TASK PROMPT:
Reproduce all entries word for word.

GIVEN INFORMATION:
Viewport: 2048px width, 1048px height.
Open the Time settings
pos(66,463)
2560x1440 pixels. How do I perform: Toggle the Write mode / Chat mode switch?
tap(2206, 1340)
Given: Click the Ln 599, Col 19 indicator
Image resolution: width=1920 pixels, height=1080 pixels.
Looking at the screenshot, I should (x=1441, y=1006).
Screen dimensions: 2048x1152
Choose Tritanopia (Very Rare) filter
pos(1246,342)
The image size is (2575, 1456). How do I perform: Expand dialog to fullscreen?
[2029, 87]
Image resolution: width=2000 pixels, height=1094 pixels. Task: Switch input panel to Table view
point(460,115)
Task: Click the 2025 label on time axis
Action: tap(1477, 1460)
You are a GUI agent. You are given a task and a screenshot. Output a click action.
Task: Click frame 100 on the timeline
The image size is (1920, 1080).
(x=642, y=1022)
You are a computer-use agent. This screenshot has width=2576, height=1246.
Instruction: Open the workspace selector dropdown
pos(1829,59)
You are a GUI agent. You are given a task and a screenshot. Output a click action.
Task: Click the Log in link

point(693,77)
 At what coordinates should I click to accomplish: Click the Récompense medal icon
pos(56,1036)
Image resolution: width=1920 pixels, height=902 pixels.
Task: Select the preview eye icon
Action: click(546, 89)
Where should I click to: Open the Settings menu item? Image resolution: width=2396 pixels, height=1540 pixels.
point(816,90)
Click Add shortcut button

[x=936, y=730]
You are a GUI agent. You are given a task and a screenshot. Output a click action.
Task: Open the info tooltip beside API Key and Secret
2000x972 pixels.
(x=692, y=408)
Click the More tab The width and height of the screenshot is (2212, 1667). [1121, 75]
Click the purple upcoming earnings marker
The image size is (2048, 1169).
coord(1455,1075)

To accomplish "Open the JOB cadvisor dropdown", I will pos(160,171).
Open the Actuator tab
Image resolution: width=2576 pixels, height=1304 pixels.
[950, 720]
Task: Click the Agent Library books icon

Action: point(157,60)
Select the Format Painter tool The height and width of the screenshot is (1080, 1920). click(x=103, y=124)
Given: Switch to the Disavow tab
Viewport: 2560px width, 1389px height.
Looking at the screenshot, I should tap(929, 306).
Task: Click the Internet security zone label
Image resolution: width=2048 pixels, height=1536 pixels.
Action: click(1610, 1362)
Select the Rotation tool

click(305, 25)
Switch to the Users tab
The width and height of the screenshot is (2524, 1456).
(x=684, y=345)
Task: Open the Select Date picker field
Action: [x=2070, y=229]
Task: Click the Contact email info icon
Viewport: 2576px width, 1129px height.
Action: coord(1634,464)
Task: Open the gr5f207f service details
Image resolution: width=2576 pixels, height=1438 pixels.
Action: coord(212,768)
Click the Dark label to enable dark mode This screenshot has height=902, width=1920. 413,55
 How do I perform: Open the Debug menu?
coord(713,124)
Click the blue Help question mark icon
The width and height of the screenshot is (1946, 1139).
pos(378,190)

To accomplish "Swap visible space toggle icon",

TASK ANSWER:
Viewport: 2048px width, 1048px height.
Open the Time settings
pos(66,463)
2560x1440 pixels. How do I perform: Toggle the Write mode / Chat mode switch?
tap(2206, 1340)
Given: Click the Ln 599, Col 19 indicator
Image resolution: width=1920 pixels, height=1080 pixels.
Looking at the screenshot, I should (x=1441, y=1006).
Screen dimensions: 2048x1152
Choose Tritanopia (Very Rare) filter
pos(1246,342)
The image size is (2575, 1456). How do I perform: Expand dialog to fullscreen?
[2029, 87]
Image resolution: width=2000 pixels, height=1094 pixels. Task: Switch input panel to Table view
point(460,115)
Task: Click the 2025 label on time axis
Action: tap(1477, 1460)
You are a GUI agent. You are given a task and a screenshot. Output a click action.
Task: Click frame 100 on the timeline
The image size is (1920, 1080).
(x=642, y=1022)
You are a computer-use agent. This screenshot has width=2576, height=1246.
Instruction: Open the workspace selector dropdown
pos(1829,59)
You are a GUI agent. You are given a task and a screenshot. Output a click action.
Task: Click the Log in link

point(693,77)
 At what coordinates should I click to accomplish: Click the Récompense medal icon
pos(56,1036)
Image resolution: width=1920 pixels, height=902 pixels.
Task: Select the preview eye icon
Action: click(546, 89)
Where should I click to: Open the Settings menu item? Image resolution: width=2396 pixels, height=1540 pixels.
point(816,90)
Click Add shortcut button

[x=936, y=730]
You are a GUI agent. You are given a task and a screenshot. Output a click action.
Task: Open the info tooltip beside API Key and Secret
2000x972 pixels.
(x=692, y=408)
Click the More tab The width and height of the screenshot is (2212, 1667). [1121, 75]
Click the purple upcoming earnings marker
The image size is (2048, 1169).
coord(1455,1075)

To accomplish "Open the JOB cadvisor dropdown", I will pos(160,171).
Open the Actuator tab
Image resolution: width=2576 pixels, height=1304 pixels.
[950, 720]
Task: Click the Agent Library books icon

Action: point(157,60)
Select the Format Painter tool The height and width of the screenshot is (1080, 1920). click(x=103, y=124)
Given: Switch to the Disavow tab
Viewport: 2560px width, 1389px height.
Looking at the screenshot, I should tap(929, 306).
Task: Click the Internet security zone label
Image resolution: width=2048 pixels, height=1536 pixels.
Action: click(1610, 1362)
Select the Rotation tool

click(305, 25)
Switch to the Users tab
The width and height of the screenshot is (2524, 1456).
(x=684, y=345)
Task: Open the Select Date picker field
Action: [x=2070, y=229]
Task: Click the Contact email info icon
Viewport: 2576px width, 1129px height.
Action: coord(1634,464)
Task: Open the gr5f207f service details
Image resolution: width=2576 pixels, height=1438 pixels.
Action: coord(212,768)
Click the Dark label to enable dark mode This screenshot has height=902, width=1920. 413,55
 How do I perform: Open the Debug menu?
coord(713,124)
Click the blue Help question mark icon
The width and height of the screenshot is (1946, 1139).
pos(378,190)

To accomplish "Swap visible space toggle icon",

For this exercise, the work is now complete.